The Indian stock market experienced a notable turnaround on Tuesday, with both the Sensex and Nifty recovering from early losses. This rebound was fueled by optimism surrounding a potential trade agreement with the United States and the reopening of the U.S. government, which positively influenced market sentiment. Despite this uplifting atmosphere, gains were somewhat restrained by a decline in financial stocks, particularly after Bajaj Finance lowered its asset growth forecast. Additionally, market volatility heightened as the Nifty 50 prepared for its weekly derivatives expiry.
The S&P BSE Sensex concluded the day with an increase of 0.4%, closing at 83,871.32, marking a gain of 335.97 points. Meanwhile, the NSE Nifty 50 saw a rise of 0.47%, or 120.60 points, to finish at 25,694.95.

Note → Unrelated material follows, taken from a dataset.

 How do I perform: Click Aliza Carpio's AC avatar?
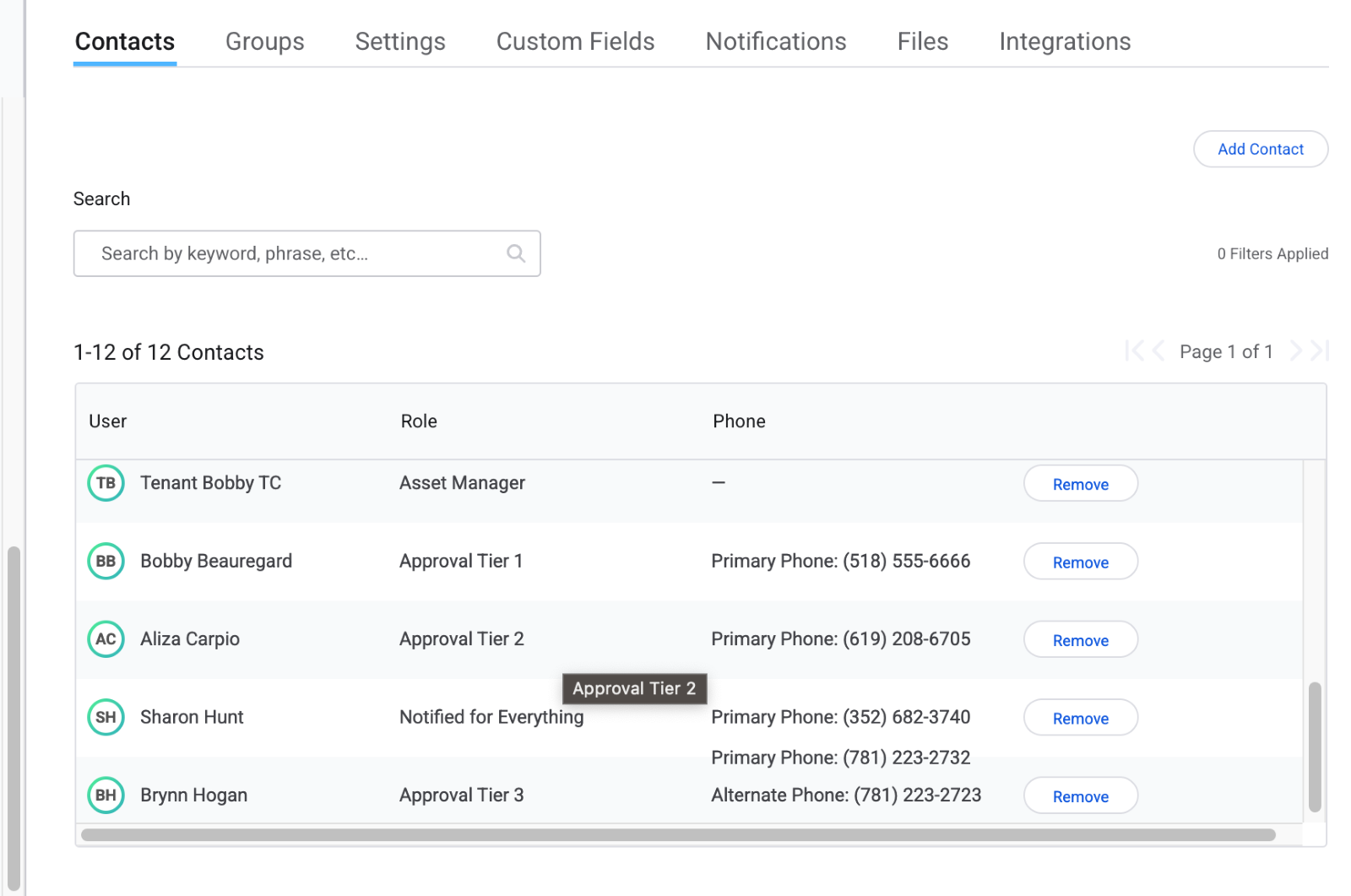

Analysts offered insights into the day’s market dynamics. The domestic market began on a weak footing, influenced by concerns regarding a recent explosion in Delhi. However, it quickly picked up momentum and wrapped up at the day’s peak, buoyed by positive global indicators, particularly after the U.S. Senate passed a bill ending the longest federal shutdown in history. Vinod Nair, Head of Research at Geojit Investments, noted that the nearing conclusion of the Q2 results season is promising, with expectations for a favorable outcome supported by stronger-than-anticipated performance across the broader market. He highlighted that sectors such as IT, automobiles, metals, and FMCG drove the rally.

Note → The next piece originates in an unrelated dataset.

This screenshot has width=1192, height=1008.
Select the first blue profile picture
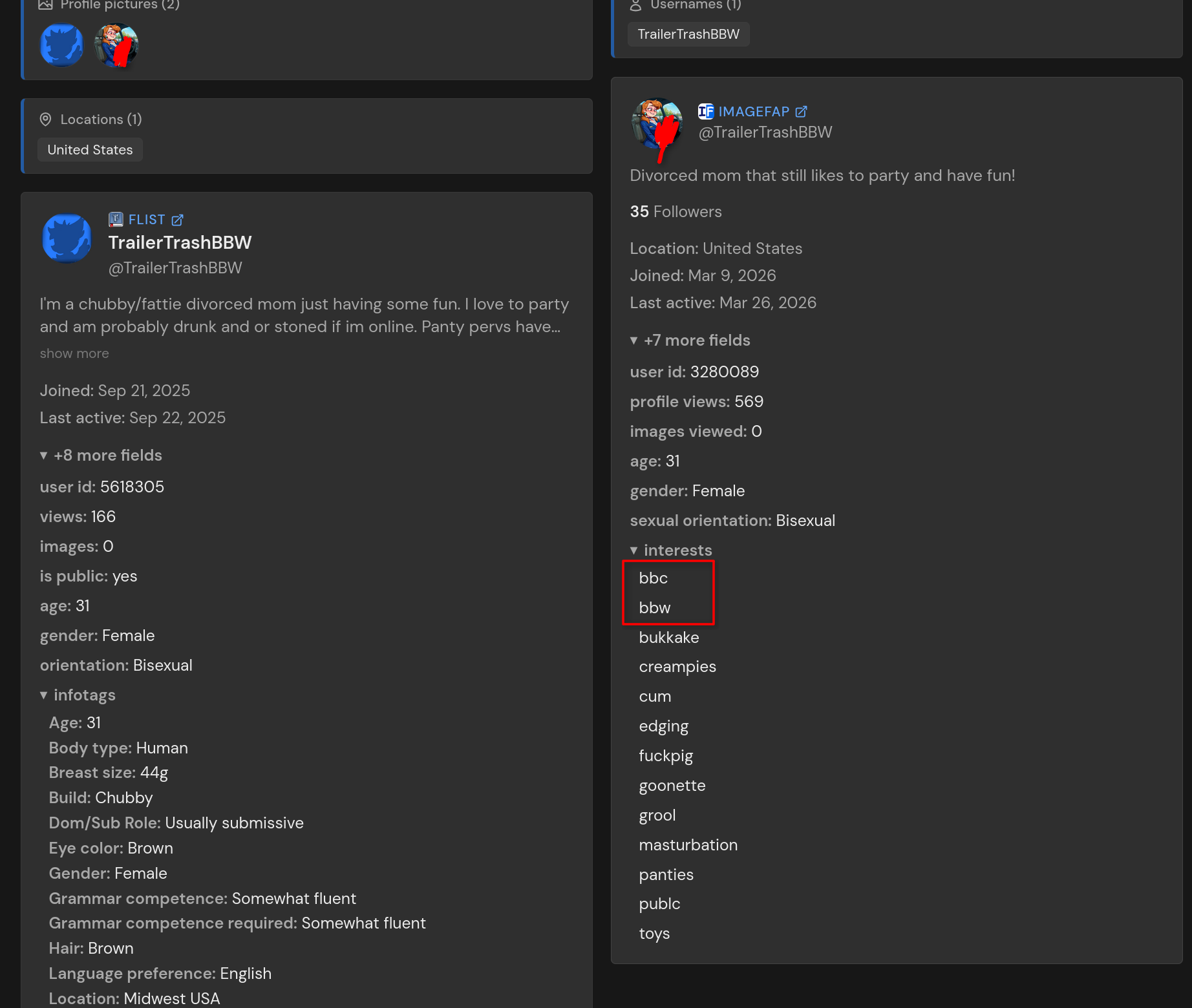point(62,45)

As investors await upcoming domestic inflation data, expectations of continued moderation amid declining food prices raise hopes for further policy easing by the Reserve Bank of India (RBI). Looking ahead, Nair anticipated a robust rebound in earnings for the third quarter, contingent upon the successful finalization of a trade deal with the U.S.

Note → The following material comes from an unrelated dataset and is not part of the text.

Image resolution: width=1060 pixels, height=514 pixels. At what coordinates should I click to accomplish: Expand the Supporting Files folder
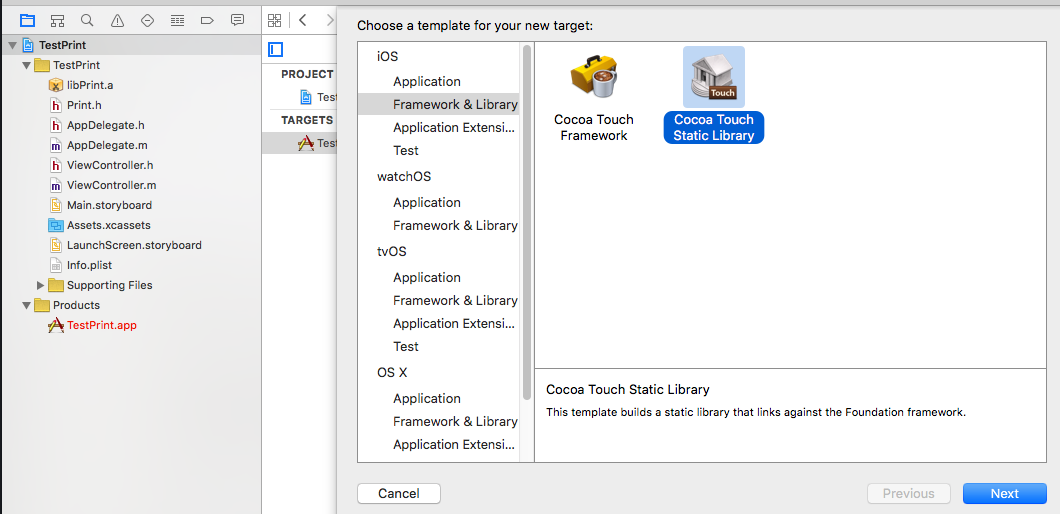point(41,285)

In the U.S., markets faced slight declines, with the S&P 500 and Nasdaq dipping due to concerns over high technology valuations and the continuing effects of the government shutdown. A weekly update on ADP’s preliminary payroll figures presented a bleak picture, indicating that private employers shed an average of 11,250 jobs over the last month, dampening overall market sentiment.
European markets, however, displayed resilience, with the STOXX 600 rising by 0.6% despite declines in the S&P 500 and Nasdaq futures. The FTSE 100 enjoyed a gain of 0.8%.
On the technical front, Rupak De, Senior Technical Analyst at LKP Securities, observed that the Nifty experienced volatility before closing strongly, regaining its position above the 21-day exponential moving average (EMA) on the daily chart. The relative strength index (RSI) showed signs of entering a bullish crossover, with the 21EMA and 50EMA indicating a positive crossover. De projected a favorable short-term trend for a rally towards 26,000, with immediate support set at 25,600.
Bharti Airtel led the most active stocks in terms of turnover with a trading volume of Rs 3,029 crore, followed by Bajaj Finance (Rs 2,396 crore), and Infosys (Rs 2,087 crore).
In volume terms, Vodafone Idea emerged as the most actively traded stock, with 196.2 crore shares changing hands, followed by Reliance Power and YES Bank. Stocks showing strong buying interest included Poly Medicure, Hind Copper, and KEC International.
On an overall note, while 110 stocks reached their 52-week highs, 172 stocks fell to their lows. Notable among those hitting highs were NALCO and Mahindra & Mahindra, while significant selling pressure was observed in shares like Bajaj Finance and Transformers & Rectifiers.
Market sentiment revealed a bearish tone; out of the 4,363 stocks traded on the BSE, 2,245 experienced declines while 1,936 saw advances, and 182 remained unchanged.